Most scientists agree that the human history of North America began when the ancient ancestors of modern Native Americans made their way across a land bridge that once spanned the Bering Sea and connected northeastern Asia to North America. Scientists believe these people first migrated to the Americas more than 10,000 years ago, before the end of the last ice age. However, some Native Americans believe their ancestors originated in the Americas, citing gaps in the archaeological record and oral accounts of their origins that have been passed down through generations.

Native Americans excelled at using natural resources and adapting to the climates and terrains in which they lived. Over thousands of years distinct culture areas developed across North America. In the Northeast, for example, Native Americans used wood from the forests to build houses, canoes, and tools. Dense populations in the Pacific Northwest exploited the abundance of sea mammals and fish along the Pacific Coast. In the deserts of the Southwest, Native Americans grew corn and built multilevel, apartment-style dwellings from adobe, a sun-dried brick. In the Arctic, inhabitants adapted remarkably well to the harsh environment, becoming accomplished fishers and hunters.

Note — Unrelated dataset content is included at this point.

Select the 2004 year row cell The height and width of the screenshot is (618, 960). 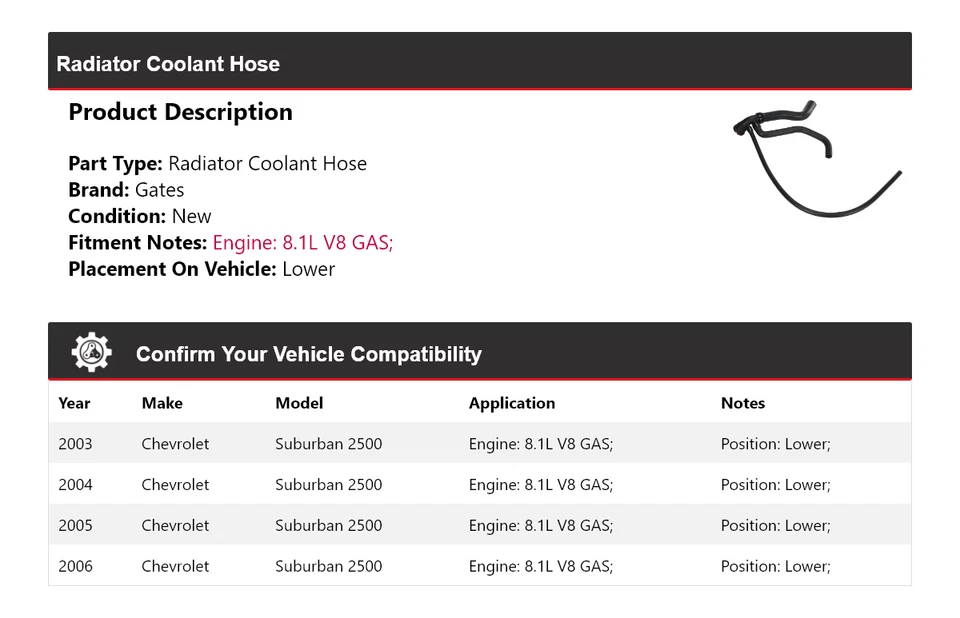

Among the several hundred Native American groups that settled across North America, there existed, and still exist, many different ways of life and world views. Each group had distinctive social and political systems, clothing styles, shelters, foods, art forms, musical styles, languages, educational practices, and spiritual and philosophical beliefs. Nevertheless, Native American cultures share certain traits that are common to many indigenous peoples around the world, including strong ties to the land on which they live.

When European explorers and settlers began to arrive in the Americas in the 15th century, Native Americans found themselves faced with a new set of challenges. Some Native Americans learned to coexist with Europeans, setting up trade networks and adopting European technologies. Many more faced generations of upheaval and disruption as Europeans, and later Americans and Canadians, took Native American lands and tried to destroy their ways of life. During the 20th century, however, Native American populations and cultures experienced a resurgence. Today, Native Americans are working to reassert more control over their governments, economies, and cultures.

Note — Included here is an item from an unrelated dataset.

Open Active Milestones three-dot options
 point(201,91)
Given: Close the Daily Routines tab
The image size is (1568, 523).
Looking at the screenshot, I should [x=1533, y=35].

The indigenous peoples of North America are known by many terms. Most tribal peoples prefer to be identified by their tribal affiliation, such as Hopi, Onondaga, Mohawk, or Cherokee. The most common collective terms are Native American or American Indian. For many years, Indian was the most prevalent term. When Christopher Columbus and other European explorers arrived in the Americas, they thought they were in Asia, which the Spanish referred to as “the Indies.” They called the native peoples indios, as in the people of the Indies, later translated to Indian. However, some scholars believe the Europeans were not calling native peoples indios, but rather In Dios, meaning “Of God.”

The term Native American became popular in the United States in the 1960s, although some people believe it is too broad because it can refer to anyone born in the Americas, including Hawaiians and descendants of immigrants. In Canada, aboriginal people is a commonly used collective term. It refers to Indians, Métis (people of mixed indigenous and European ancestry), and Inuit. In the 1970s many Indians in Canada began calling their bands First Nations. When referring to the original inhabitants of the United States, this article uses Native Americans, American Indians, Indians, and native peoples interchangeably. When referring to the original inhabitants of Canada, the article generally uses aboriginal peoples, indigenous peoples, and native peoples.

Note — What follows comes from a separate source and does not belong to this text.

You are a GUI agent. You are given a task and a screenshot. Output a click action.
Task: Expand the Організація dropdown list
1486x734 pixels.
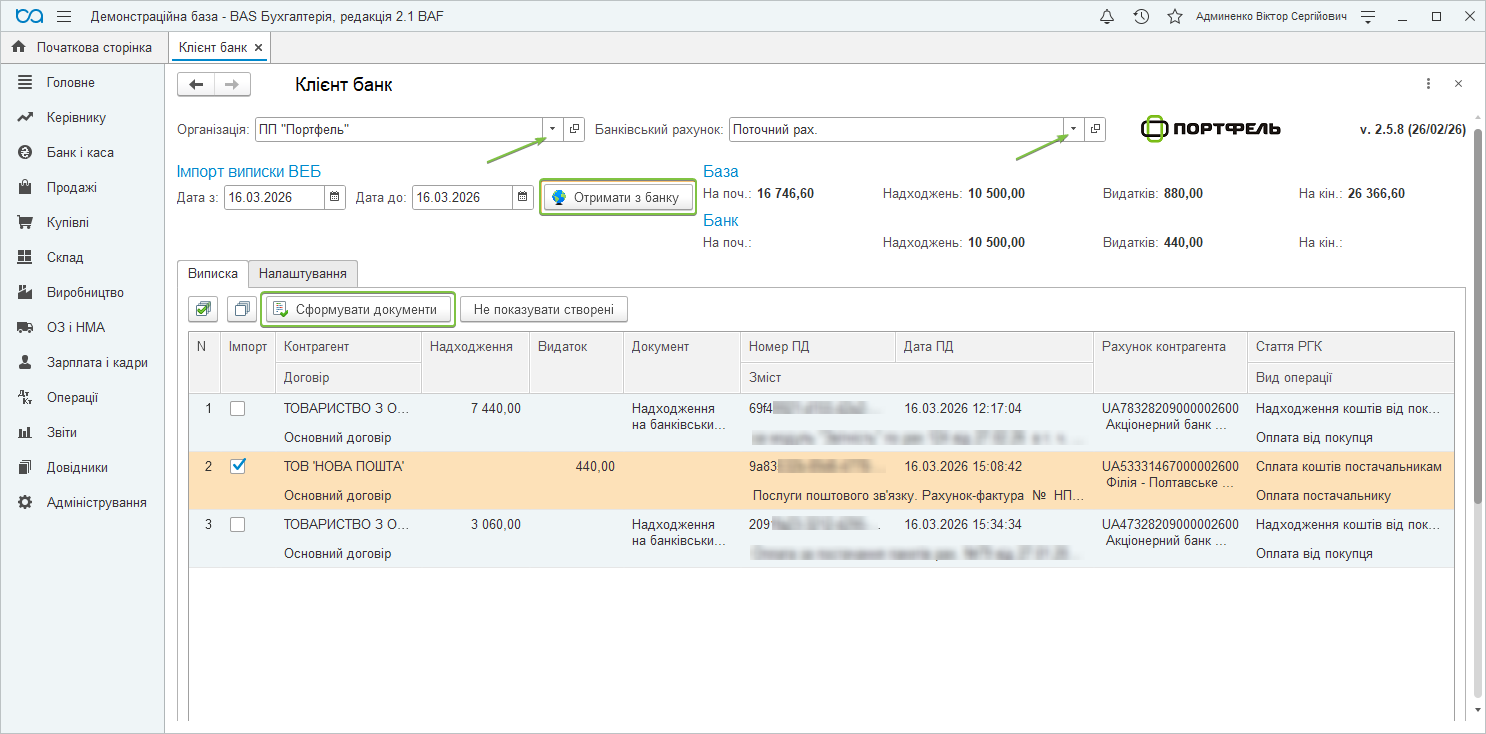pos(553,130)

This article divides its discussion of Native Americans into four main parts. The Culture Areas section examines Native American ways of life in ten different geographic regions. Traditional Way of Life looks at specific aspects of Native American life, such as food, clothing, and music. The History section describes the history of Native Americans in North America from the earliest times to the present day. Native Americans Today discusses contemporary life for indigenous peoples in the United States and Canada.

Sources

For younger readers

Birchfield, D. L., ed. The Encyclopedia of North American Indians. 11 vols. Marshall Cavendish, 1997. For middle school and high school readers.

Ciment, James. Scholastic Encyclopedia of the North American Indian. Scholastic, 1996. For readers in grades 4 and up.

Elish, Dan. The Trail of Tears: The Story of the Cherokee Removal. Benchmark, 2001. For readers in grades 5 to 9.

Kallen, Stuart A. Native American Chiefs and Warriors. Lucent, 1999. For middle school and high school readers.

Nardo, Don, ed. North American Indian Wars. Greenhaven, 1999. An anthology of essays for high school readers.

Pritzker, Barry M. Native-Americans: An Encyclopedia of History, Culture and Peoples. ABC-CLIO, 1998. For high school readers.

Sattler, Helen R. The Earliest Americans. Clarion, 1993. For middle school readers.

Sonnenborn, Liz. The New York Public Library Amazing Native American History: A Book of Answers for Kids. Wiley, 1999.

Terry, Michael Bad Hand. Daily Life in a Plains Indian Village: 1868. Clarion, 1999. For readers in grades 3 to 6.

Native Americans of North America

Brown, Dee. Bury My Heart at Wounded Knee. 30th ed. Holt, 2000. Highly acclaimed account of the white man's systematic destruction of Amerindian culture.

Hirschfelder, Arlene B. The Native American Almanac: A Portrait of Native America Today. Macmillan, 1998. A timely portrait of a re-awakened culture.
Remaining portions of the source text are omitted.